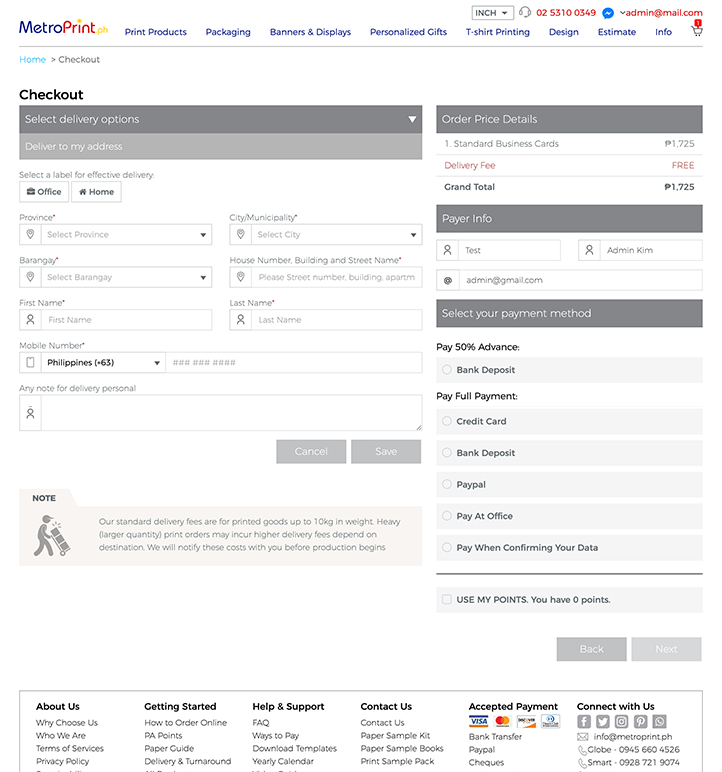Open the Packaging menu

point(228,32)
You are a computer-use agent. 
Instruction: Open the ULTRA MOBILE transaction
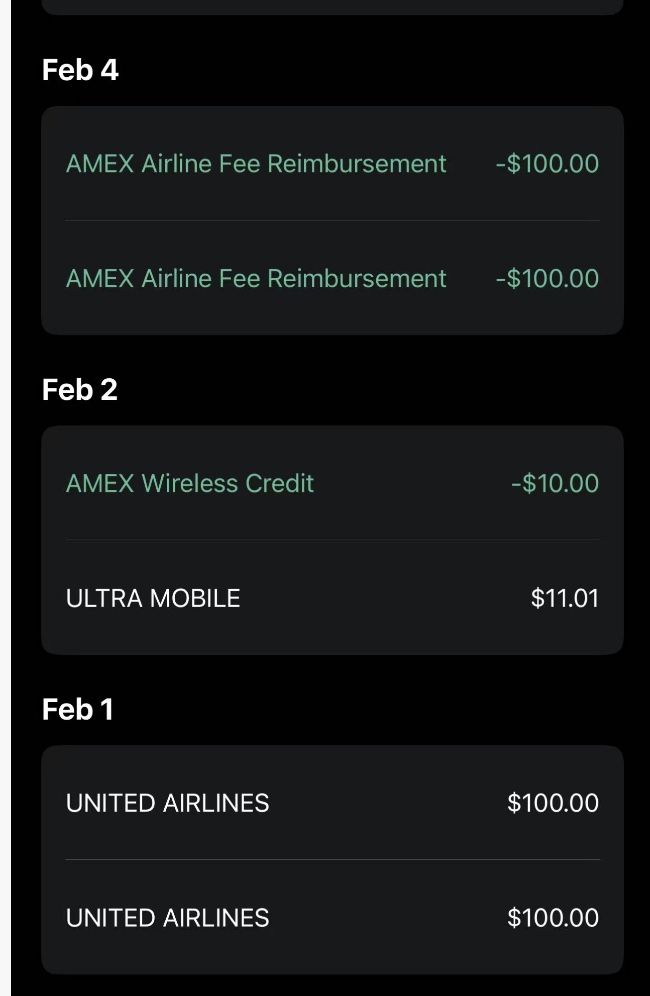(153, 598)
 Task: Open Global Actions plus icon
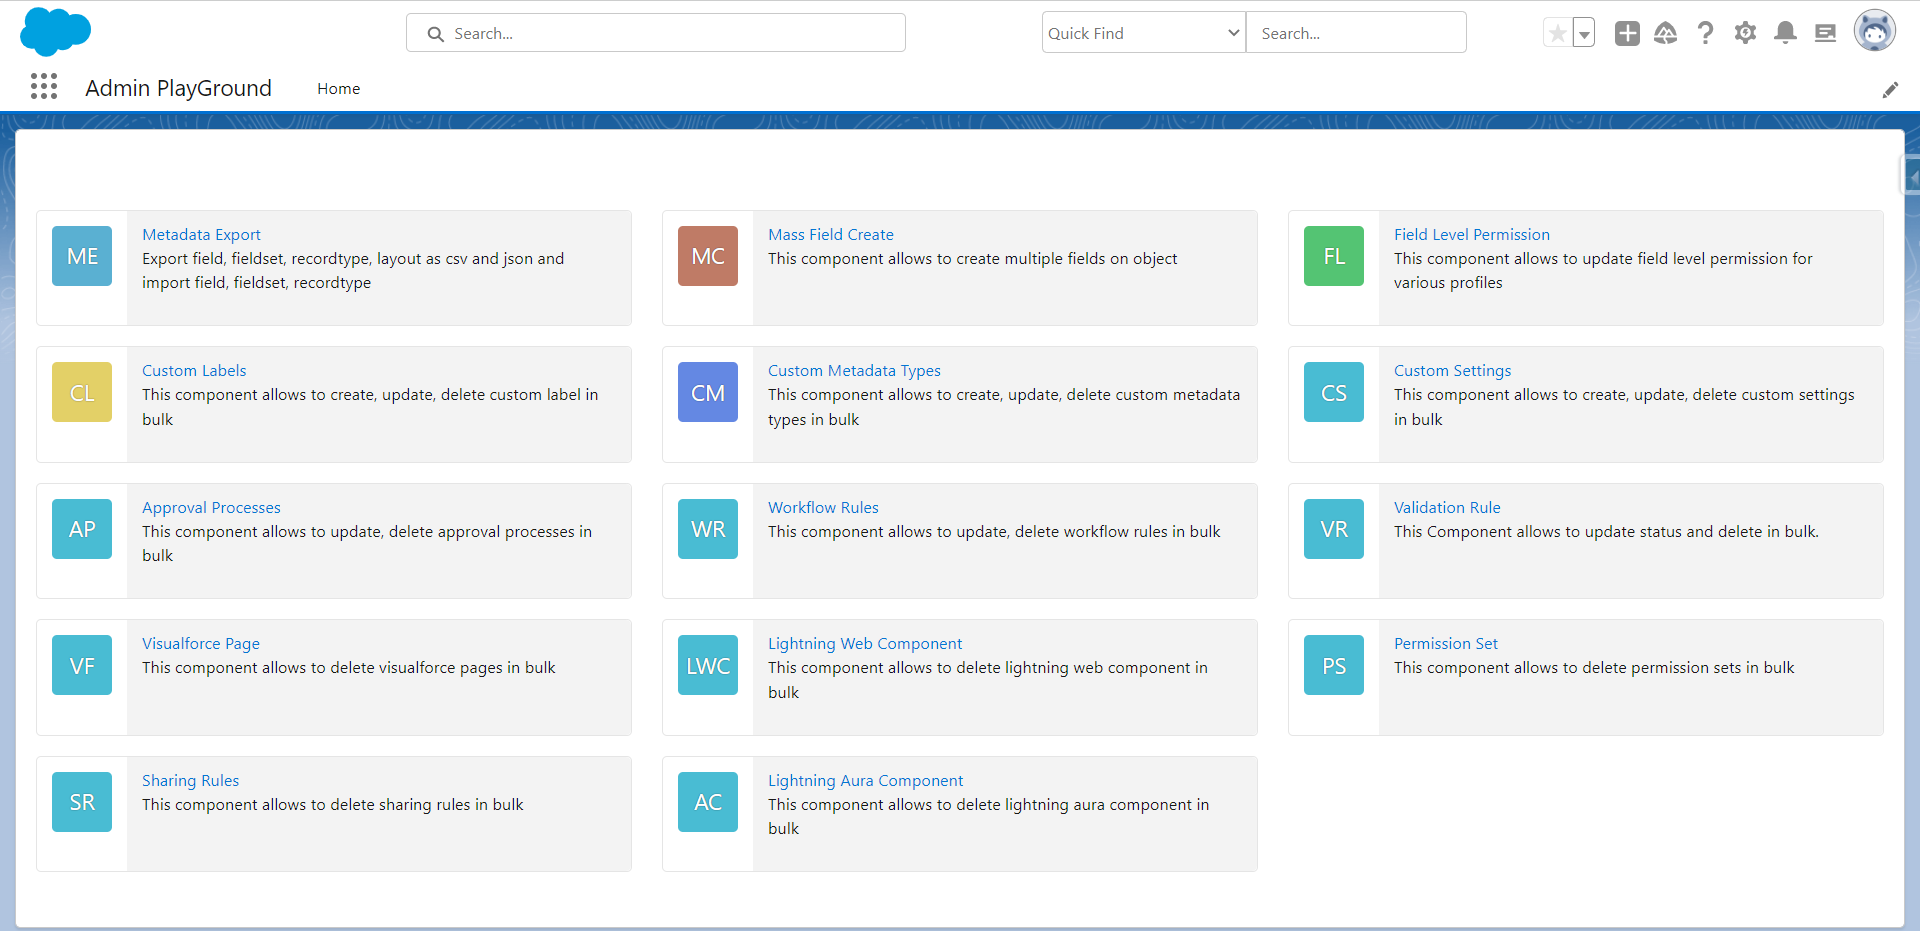(x=1627, y=33)
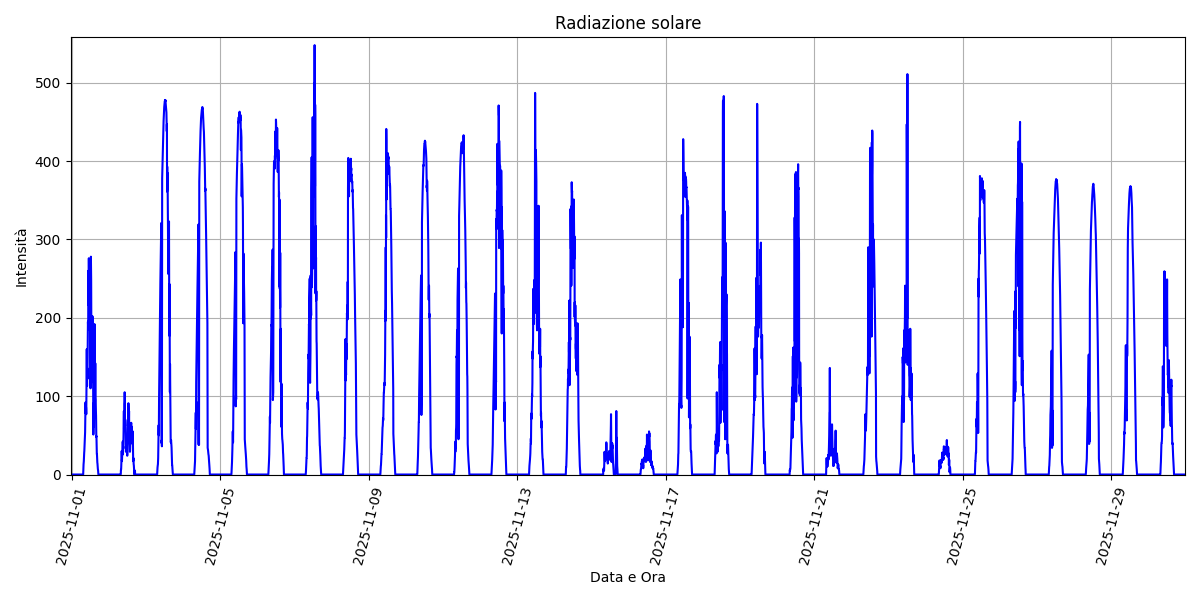Click the 'Data e Ora' x-axis label
The width and height of the screenshot is (1200, 600).
pyautogui.click(x=627, y=577)
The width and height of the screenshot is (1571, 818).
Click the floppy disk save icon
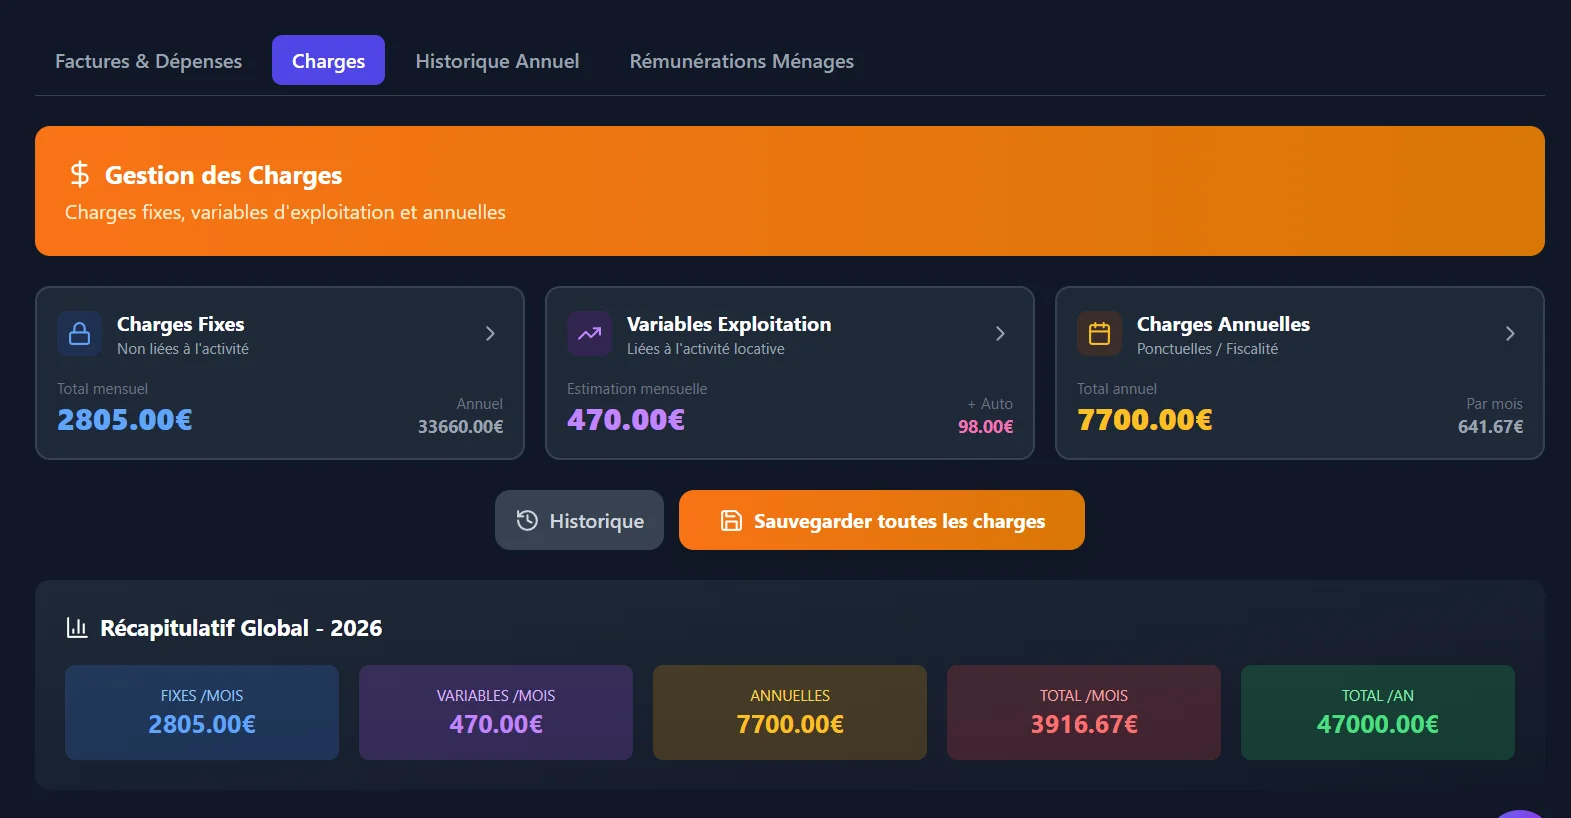click(731, 520)
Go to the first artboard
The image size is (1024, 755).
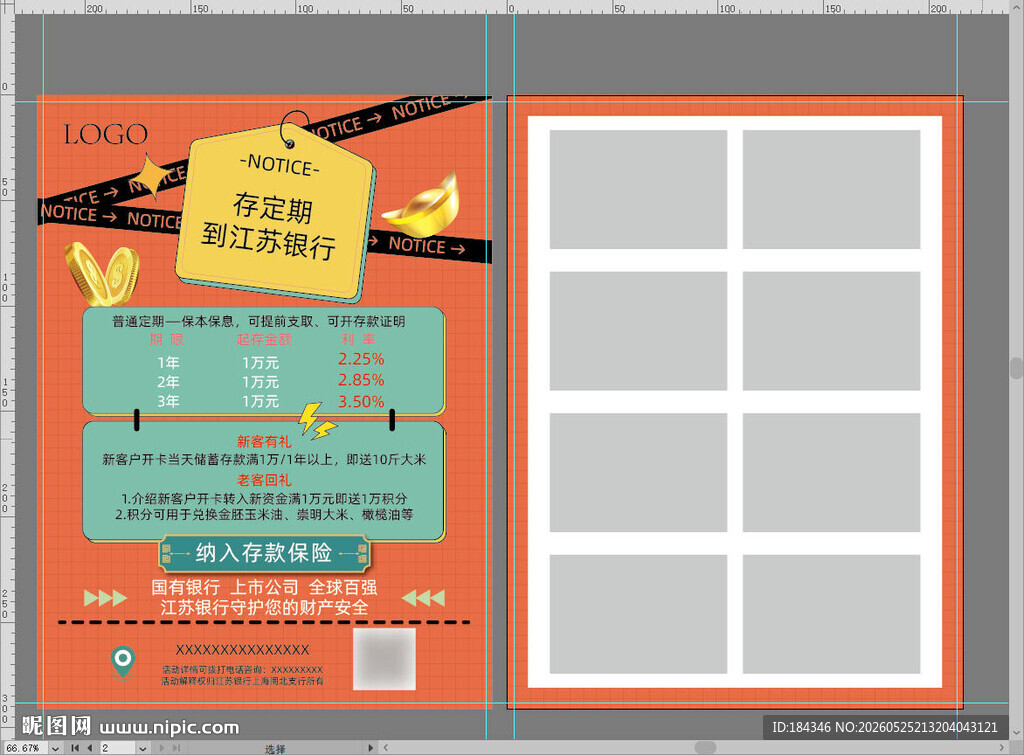pyautogui.click(x=75, y=748)
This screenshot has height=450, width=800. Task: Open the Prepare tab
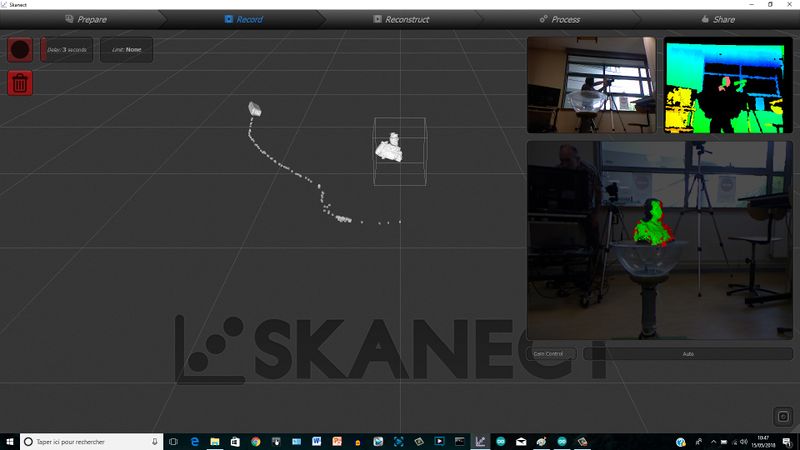click(x=84, y=19)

▶ Task requirements: Retype, exactly and only, the lines from the one containing "The image size is (1024, 755)." through the end of the entries, both ends included, and omit all pictures.

▶ Completed task:
The image size is (1024, 755).
pyautogui.click(x=75, y=748)
This screenshot has height=450, width=800. Task: Open the Prepare tab
click(x=84, y=19)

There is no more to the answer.